Segment Start: Data excerpts

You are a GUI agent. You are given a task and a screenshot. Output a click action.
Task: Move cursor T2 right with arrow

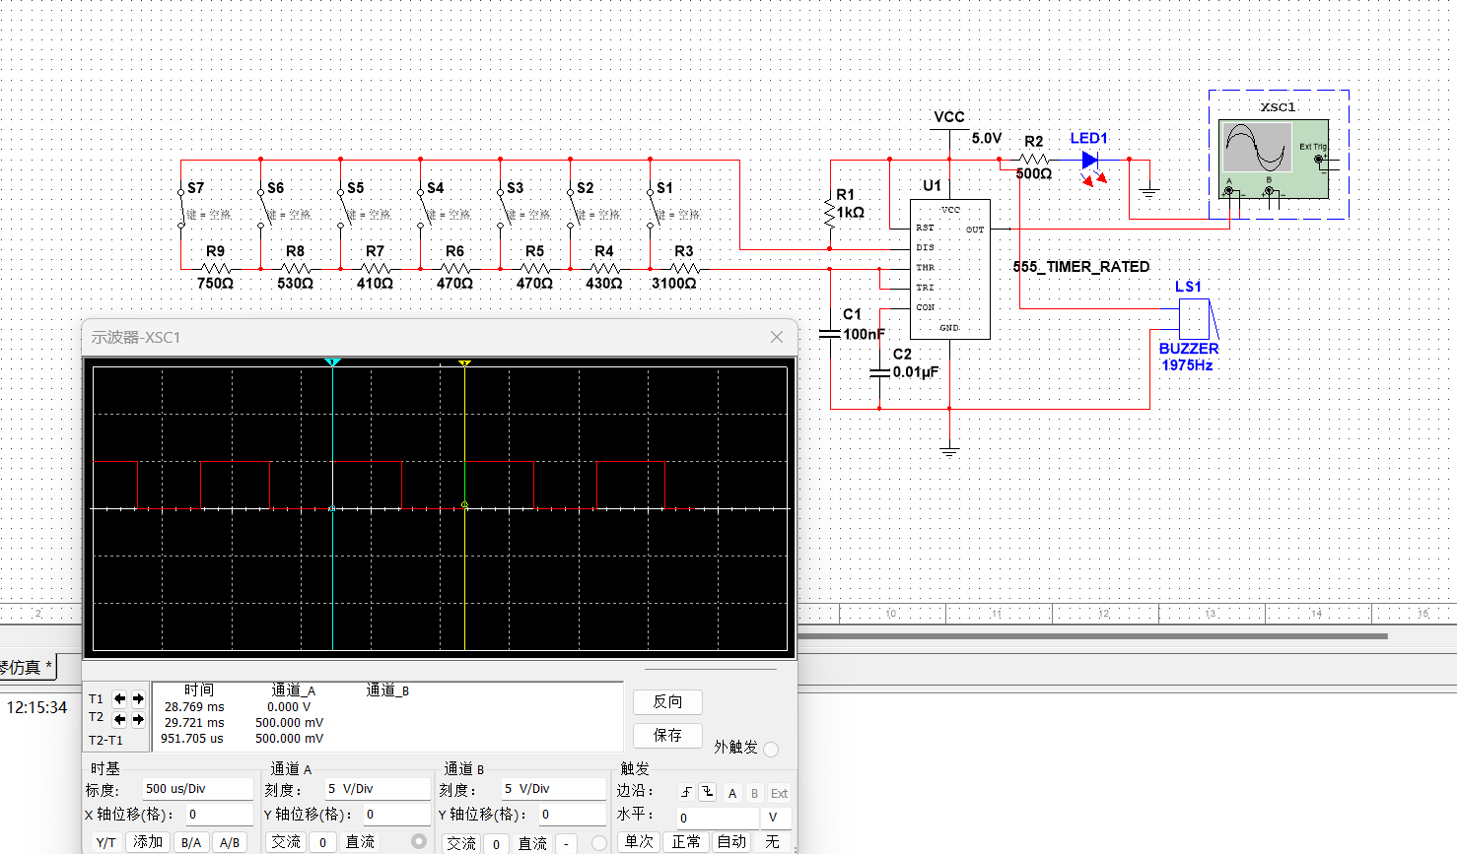tap(138, 719)
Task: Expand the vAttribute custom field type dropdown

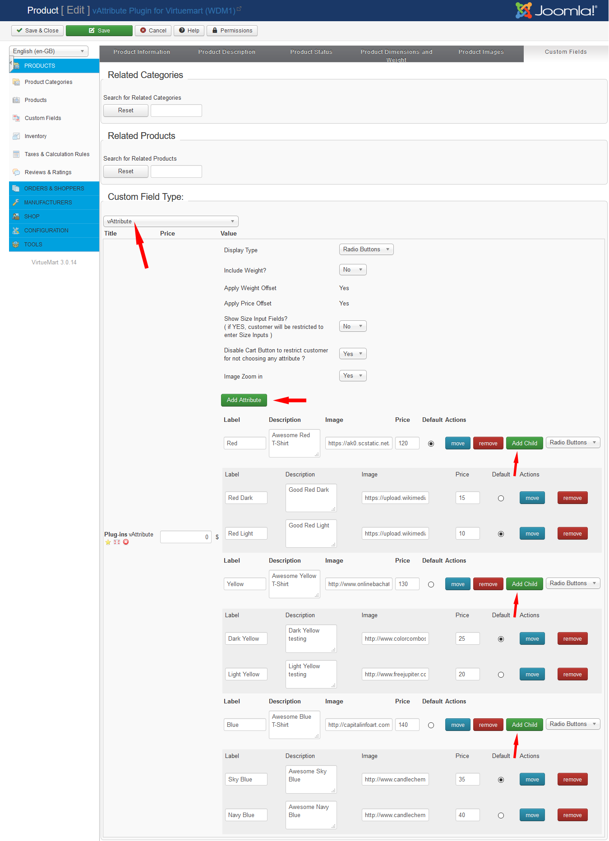Action: [x=171, y=222]
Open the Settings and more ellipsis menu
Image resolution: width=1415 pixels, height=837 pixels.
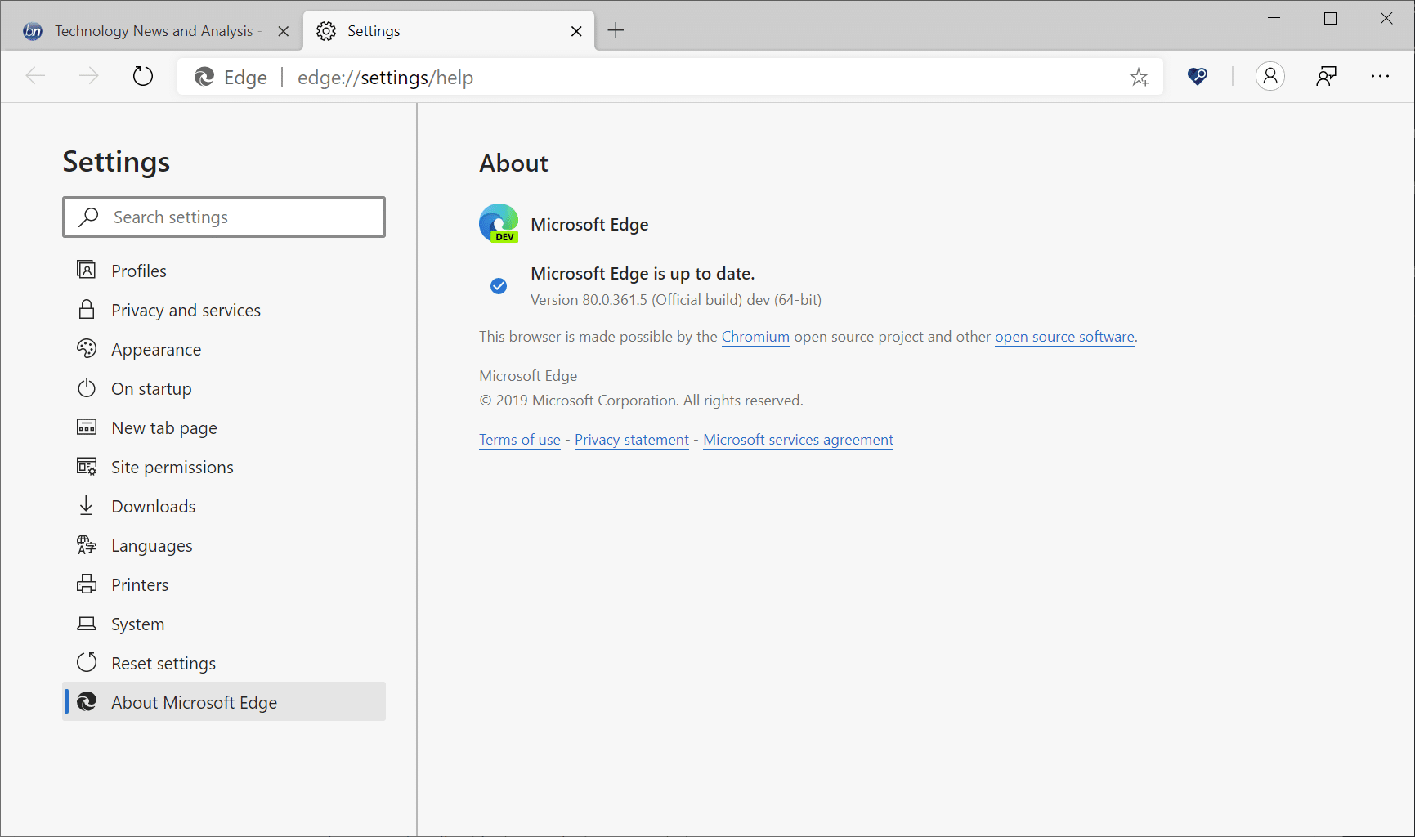pyautogui.click(x=1380, y=77)
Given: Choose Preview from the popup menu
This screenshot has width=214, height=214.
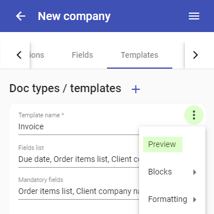Looking at the screenshot, I should 163,144.
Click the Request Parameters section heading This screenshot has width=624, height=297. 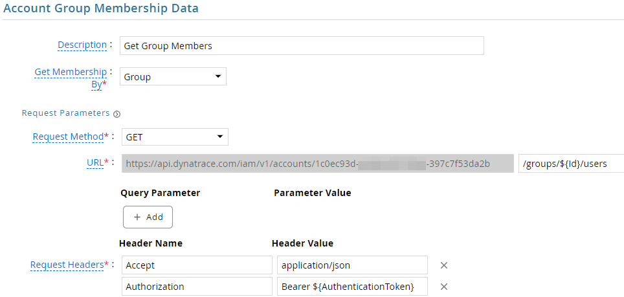pos(65,113)
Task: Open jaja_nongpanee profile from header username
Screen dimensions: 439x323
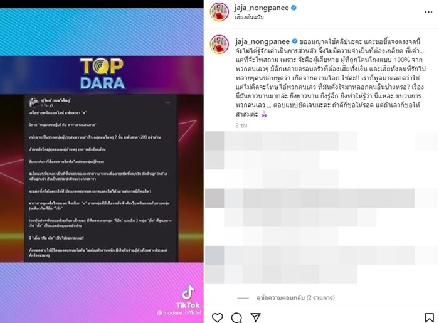Action: [262, 8]
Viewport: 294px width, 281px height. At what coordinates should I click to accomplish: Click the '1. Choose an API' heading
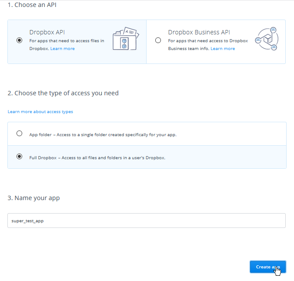32,5
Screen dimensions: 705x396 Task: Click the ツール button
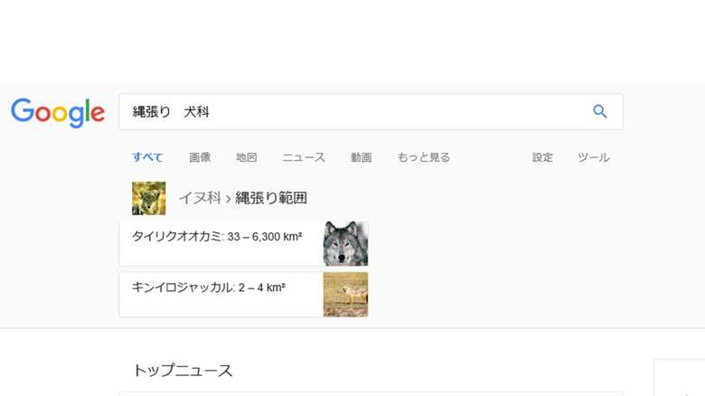click(x=594, y=157)
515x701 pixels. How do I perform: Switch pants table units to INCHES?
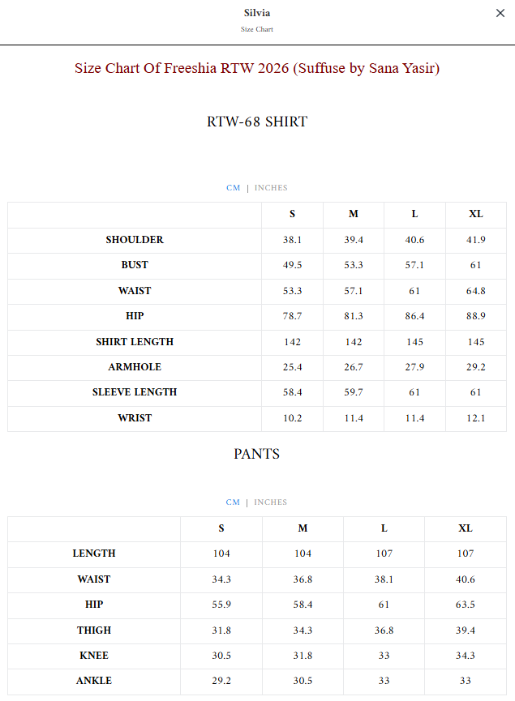(x=270, y=502)
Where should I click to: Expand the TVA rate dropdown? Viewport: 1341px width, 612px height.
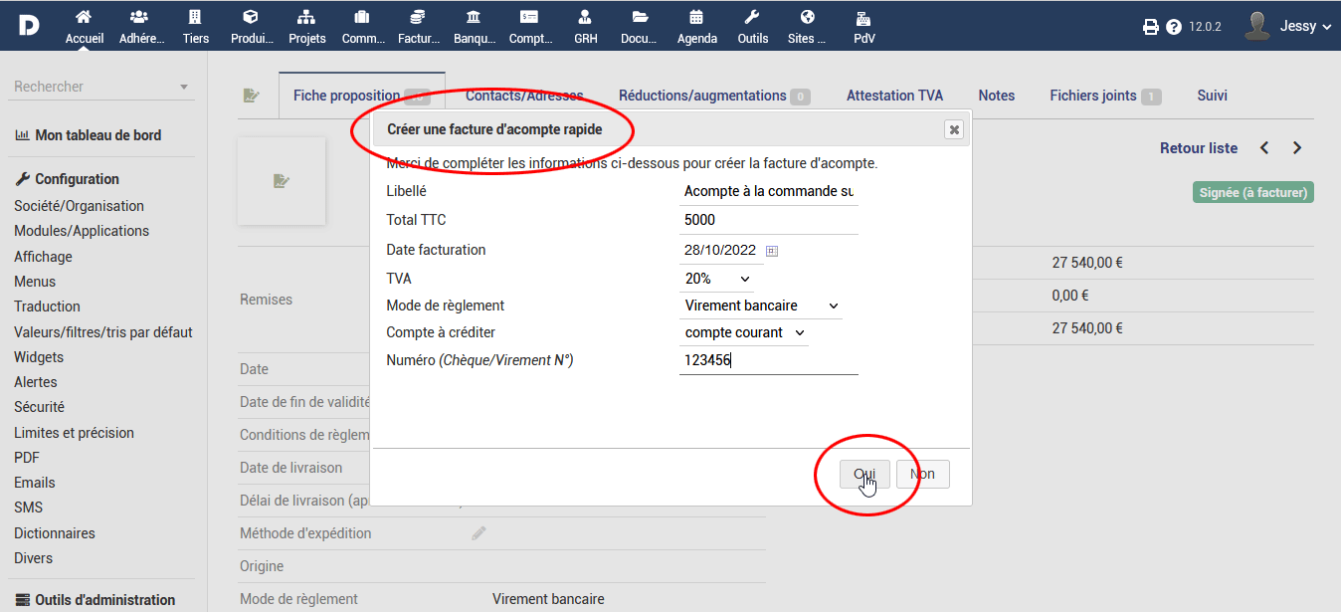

Segment End: Data excerpts

(What to produce)
Beginning with the line that contains "Viewport: 294px width, 281px", reproduce every line through the end of the records above exactly, leaving pictures out.

(Solution to this task)
Viewport: 294px width, 281px height. At what coordinates should I click to accomplish: Click the '1. Choose an API' heading
32,5
Screen dimensions: 705x396 Task: Click the ツール button
click(x=594, y=157)
515x701 pixels. How do I perform: Switch pants table units to INCHES?
(x=270, y=502)
Where should I click to: Expand the TVA rate dropdown? Viewport: 1341px width, 612px height.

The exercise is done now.